Norme e Diritto

Testamento olografo: una guida rapida

Gli anni di pandemia ci hanno costretto a confrontarci con il timore della malattia e della morte.

Tutti noi siamo stati toccati dalla perdita di un amico, di un parente o di un conoscente e, magari, ci è giunta voce dei problemi che hanno dovuto affrontare i loro familiari al momento della successione, se non addirittura delle liti che hanno diviso la famiglia al momento di spartirsi i beni del defunto.

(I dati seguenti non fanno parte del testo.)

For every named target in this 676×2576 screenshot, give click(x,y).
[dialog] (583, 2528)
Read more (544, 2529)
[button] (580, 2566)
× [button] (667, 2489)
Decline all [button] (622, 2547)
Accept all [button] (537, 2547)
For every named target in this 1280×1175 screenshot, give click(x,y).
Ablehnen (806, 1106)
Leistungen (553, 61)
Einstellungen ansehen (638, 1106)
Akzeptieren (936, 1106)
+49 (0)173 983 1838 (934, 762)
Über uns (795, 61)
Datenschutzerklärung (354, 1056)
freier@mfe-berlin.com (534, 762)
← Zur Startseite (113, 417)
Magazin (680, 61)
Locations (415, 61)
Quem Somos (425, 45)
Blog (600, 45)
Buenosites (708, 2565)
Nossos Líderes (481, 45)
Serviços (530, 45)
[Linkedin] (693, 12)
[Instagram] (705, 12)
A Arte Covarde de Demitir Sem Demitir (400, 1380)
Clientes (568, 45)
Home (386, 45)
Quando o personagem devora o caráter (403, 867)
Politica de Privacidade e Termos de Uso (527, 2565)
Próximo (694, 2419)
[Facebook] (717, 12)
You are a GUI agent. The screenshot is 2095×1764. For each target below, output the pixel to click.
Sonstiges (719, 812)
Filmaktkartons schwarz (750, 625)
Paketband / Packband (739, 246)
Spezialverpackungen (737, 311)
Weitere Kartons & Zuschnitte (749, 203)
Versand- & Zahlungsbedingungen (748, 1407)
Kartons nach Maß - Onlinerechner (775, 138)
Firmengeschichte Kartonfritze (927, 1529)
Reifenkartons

Così per evitare che i nostri cari si trovino a dover affrontare discussioni ed anche a finire davanti a un giudice, è bene rendere note le nostre ultime volontà, magari con un testamento olografo.

Il testamento è un atto con il quale tutti noi possiamo disporre dei nostri beni per il momento in cui avremo cessato di vivere.

Si noti che, in assenza di testamento, i nostri beni verranno suddivisi fra i familiari secondo regole stabilite in via generale dalla legge.

Cos’è il testamento olografo?

Il testamento olografo [1] è l’atto scritto a mano con il quale diamo disposizioni per il momento in cui avremo cessato di vivere.

Fra i vari tipi di testamento, questo è il più semplice da compilare.

Ciascuno di noi, purché maggiorenne, in qualsiasi momento della vita, può scrivere un testamento olografo e, per farlo, dovrà essere in possesso solamente di un foglio di carta e di una penna.

Per la validità del testamento olografo, infatti, la legge non richiede né la presenza del notaio, né di testimoni.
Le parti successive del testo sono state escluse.